Article ->

****************************************

Article paru dans le journal paroissial 'Ensemble" n° 99 de septembre 1986
Auteur inconnu à ce jour.
LE TERROIR DE BIRAC
Les communes de la rive droite du Beuve
sont toutes bâties sur le même modèle elles occupent l'intervalle entre deux
affluents successifs. Birac cependant, étant la première de la série, est bien
limitée au nord par le premier affluent véritable, mais au sud c'est la ligne
qui partage les eaux qui vont vers le bassin du Beuve et celles qui vont vers
le Ciron. Avec une addition au moment de la formation des communes, en 1790 la
petite paroisse de Sauros a été ajoutée à Birac. Mais, au fil des siècles, le
terroir de Birac avait déjà connu deux avatars.
Son nom, terminé AC, fait penser que Birac est né d'un
domaine gallo-romain, tout naturellement implanté sur les meilleures terres, là
où le plateau domine le vallon ; l'église est au milieu de ces terres, le
château y était aussi. Après cette période d'épanouissement,
l'insécurité, vers le Xe ou le XIe siècle, oblige un peu
partout les habitants à assurer leur défense ; plus tard, les seigneurs, avec
leur château, rempliront ce rôle en bien des endroits ; mais auparavant il y a
eu, ici ou là, formation de petits bourgs fortifiés, avec une église,
construits sur une « motte ». Sans qu'on puisse en être absolument certain, il
semble bien que ce phénomène s'est produit aussi sur Birac, au quartier de
Bijoux.

****************************************

Données affichées ->
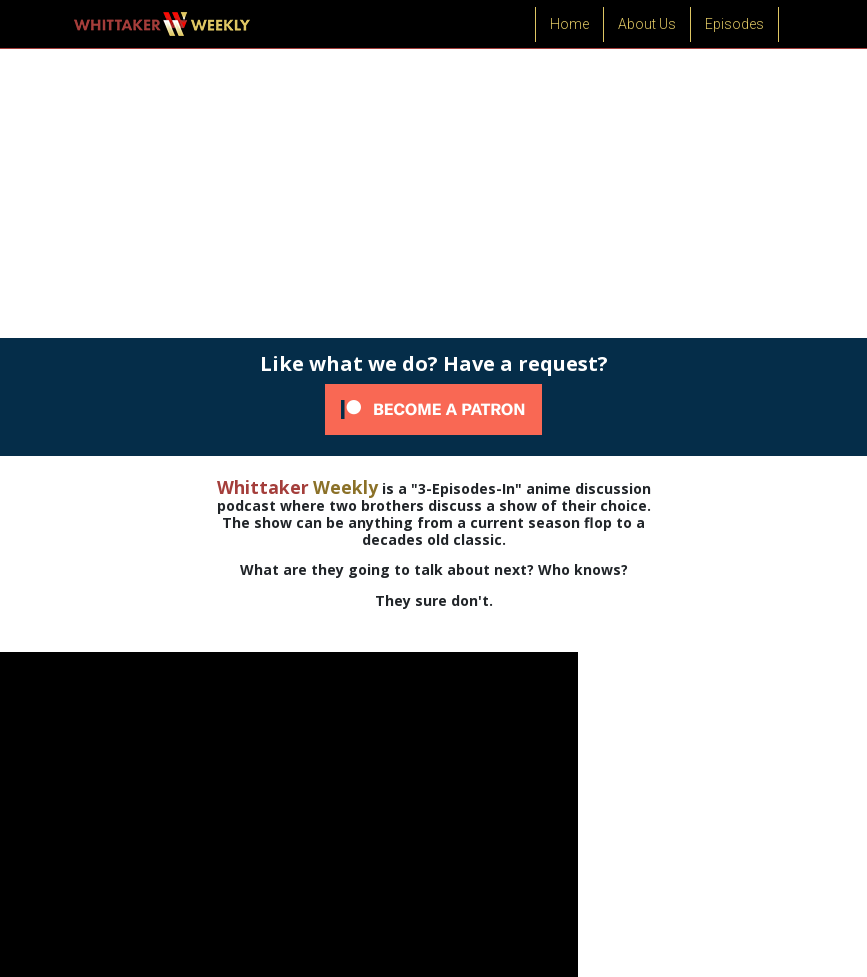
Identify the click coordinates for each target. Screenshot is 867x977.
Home (569, 24)
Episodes (734, 24)
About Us (647, 24)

****************************************

Consigne A -> Restituez tout le passage de l'article sur le terroir de Birac, depuis « Article paru dans » jusqu'à « connu deux avatars. ».
Consigne B -> Relevez tous les noms propres de lieux (communes, paroisses, cours d'eau, quartiers) que mentionne l'article sur le terroir de Birac.
La liste qui précède n'est d'aucune utilité ici.

Réponse A ->
Article paru dans le journal paroissial 'Ensemble" n° 99 de septembre 1986
Auteur inconnu à ce jour.
LE TERROIR DE BIRAC
Les communes de la rive droite du Beuve
sont toutes bâties sur le même modèle elles occupent l'intervalle entre deux
affluents successifs. Birac cependant, étant la première de la série, est bien
limitée au nord par le premier affluent véritable, mais au sud c'est la ligne
qui partage les eaux qui vont vers le bassin du Beuve et celles qui vont vers
le Ciron. Avec une addition au moment de la formation des communes, en 1790 la
petite paroisse de Sauros a été ajoutée à Birac. Mais, au fil des siècles, le
terroir de Birac avait déjà connu deux avatars.

Réponse B -> Birac, Beuve, Ciron, Sauros, Bijoux